Seeded LDA (Latent Dirichlet Allocation) can identify pre-defined topics in the corpus with a small number of seed words. Seeded LDA is useful when you want to match topics with theoretical concepts in deductive analysis.
Preperation
We prepare the Sputnik corpus on Ukraine in the same way as in the introduction.
#> Warning: package 'quanteda' was built under R version 4.3.3
#> Warning in .recacheSubclasses(def@className, def, env): undefined subclass
#> "ndiMatrix" of class "replValueSp"; definition not updated
#> Warning: package 'proxyC' was built under R version 4.3.3
library(quanteda)
corp <- readRDS("data_corpus_sputnik2022.rds")
toks <- tokens(corp, remove_punct = TRUE, remove_symbols = TRUE,
remove_numbers = TRUE, remove_url = TRUE)
dfmt <- dfm(toks) |>
dfm_remove(stopwords("en")) |>
dfm_remove("*@*") |>
dfm_trim(max_docfreq = 0.1, docfreq_type = "prop")
print(dfmt)
#> Document-feature matrix of: 8,063 documents, 58,664 features (99.77% sparse) and 4 docvars.
#> features
#> docs reiterated commitment diplomacy worsened reporters urge best
#> s1092644731 1 1 8 1 2 1 1
#> s1092643478 0 0 0 0 0 0 0
#> s1092643372 0 0 0 0 0 0 0
#> s1092643164 0 0 0 0 0 0 0
#> s1092641413 0 0 6 0 0 0 0
#> s1092640142 0 0 0 0 0 0 0
#> features
#> docs forward continuing buildup
#> s1092644731 1 2 2
#> s1092643478 0 0 0
#> s1092643372 1 0 0
#> s1092643164 0 0 0
#> s1092641413 0 1 0
#> s1092640142 0 0 0
#> [ reached max_ndoc ... 8,057 more documents, reached max_nfeat ... 58,654 more features ]
We will use seed words in a dictionary to define the topics.
dict <- dictionary(file = "dictionary.yml")
print(dict)
#> Dictionary object with 5 key entries.
#> - [economy]:
#> - market*, money, bank*, stock*, bond*, industry, company, shop*
#> - [politics]:
#> - parliament*, congress*, white house, party leader*, party member*, voter*, lawmaker*, politician*
#> - [society]:
#> - police, prison*, school*, hospital*
#> - [diplomacy]:
#> - ambassador*, diplomat*, embassy, treaty
#> - [military]:
#> - military, soldier*, terrorist*, air force, marine, navy, army
Seeded LDA
The function does not have k
because it determines the
number of topics based on the keys. You can use the distributed
algorithm batch_size = 0.01
and convergence detection
auto_iter = TRUE
to speed up analysis.
lda_seed <- textmodel_seededlda(dfmt, dict, batch_size = 0.01, auto_iter = TRUE,
verbose = TRUE)
#> Fitting LDA with 5 topics
#> ...initializing
#> ...using up to 16 threads for distributed computing
#> ......allocating 81 documents to each thread
#> ...Gibbs sampling in up to 2000 iterations
#> ......iteration 100 elapsed time: 7.37 seconds (delta: 0.18%)
#> ......iteration 200 elapsed time: 13.32 seconds (delta: 0.03%)

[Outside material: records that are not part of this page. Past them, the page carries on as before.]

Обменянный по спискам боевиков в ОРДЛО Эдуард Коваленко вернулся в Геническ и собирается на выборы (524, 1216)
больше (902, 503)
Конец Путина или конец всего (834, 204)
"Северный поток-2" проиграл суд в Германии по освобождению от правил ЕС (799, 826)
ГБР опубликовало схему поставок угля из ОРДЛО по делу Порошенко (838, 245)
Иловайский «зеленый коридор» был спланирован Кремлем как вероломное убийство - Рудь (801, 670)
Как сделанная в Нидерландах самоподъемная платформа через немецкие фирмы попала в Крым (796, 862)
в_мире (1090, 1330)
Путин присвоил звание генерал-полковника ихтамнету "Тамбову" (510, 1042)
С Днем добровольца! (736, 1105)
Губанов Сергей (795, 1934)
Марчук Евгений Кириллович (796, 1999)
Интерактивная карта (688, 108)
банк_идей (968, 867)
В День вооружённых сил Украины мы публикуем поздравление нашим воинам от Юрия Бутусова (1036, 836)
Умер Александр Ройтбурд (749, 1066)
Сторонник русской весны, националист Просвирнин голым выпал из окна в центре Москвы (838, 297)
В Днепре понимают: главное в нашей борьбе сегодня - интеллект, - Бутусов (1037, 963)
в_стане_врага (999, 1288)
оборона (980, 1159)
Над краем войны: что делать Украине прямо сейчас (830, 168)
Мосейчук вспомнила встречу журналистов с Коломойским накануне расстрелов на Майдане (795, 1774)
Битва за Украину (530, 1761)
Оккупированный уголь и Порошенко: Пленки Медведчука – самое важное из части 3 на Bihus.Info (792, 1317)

#> ......iteration 300 elapsed time: 19.19 seconds (delta: 0.00%)
#> ......iteration 400 elapsed time: 25.43 seconds (delta: -0.04%)

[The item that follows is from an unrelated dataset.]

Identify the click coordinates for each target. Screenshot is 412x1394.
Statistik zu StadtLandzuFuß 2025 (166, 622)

#> ...computing theta and phi
#> ...complete
economy | politics | society | diplomacy | military |
---|---|---|---|---|
bank | congress | joins | diplomatic | army |
company | trump | police | ambassador | soldiers |
money | johnson | journalist | cooperation | dpr |
industry | politicians | joined | taiwan | terrorist |
markets | hour | author | alliance | air |
per | british | rights | lavrov | civilians |
companies | parliament | professor | embassy | lpr |
banks | lawmakers | talk | diplomat | systems |
stream | voters | sean | chinese | missile |
nord | democrats | history | turkey | shelling |
Seeded LDA with residual topics
Seeded LDA can have both seeded and unseeded topics. If
residula = 2
, two unseeded topics are added to the model.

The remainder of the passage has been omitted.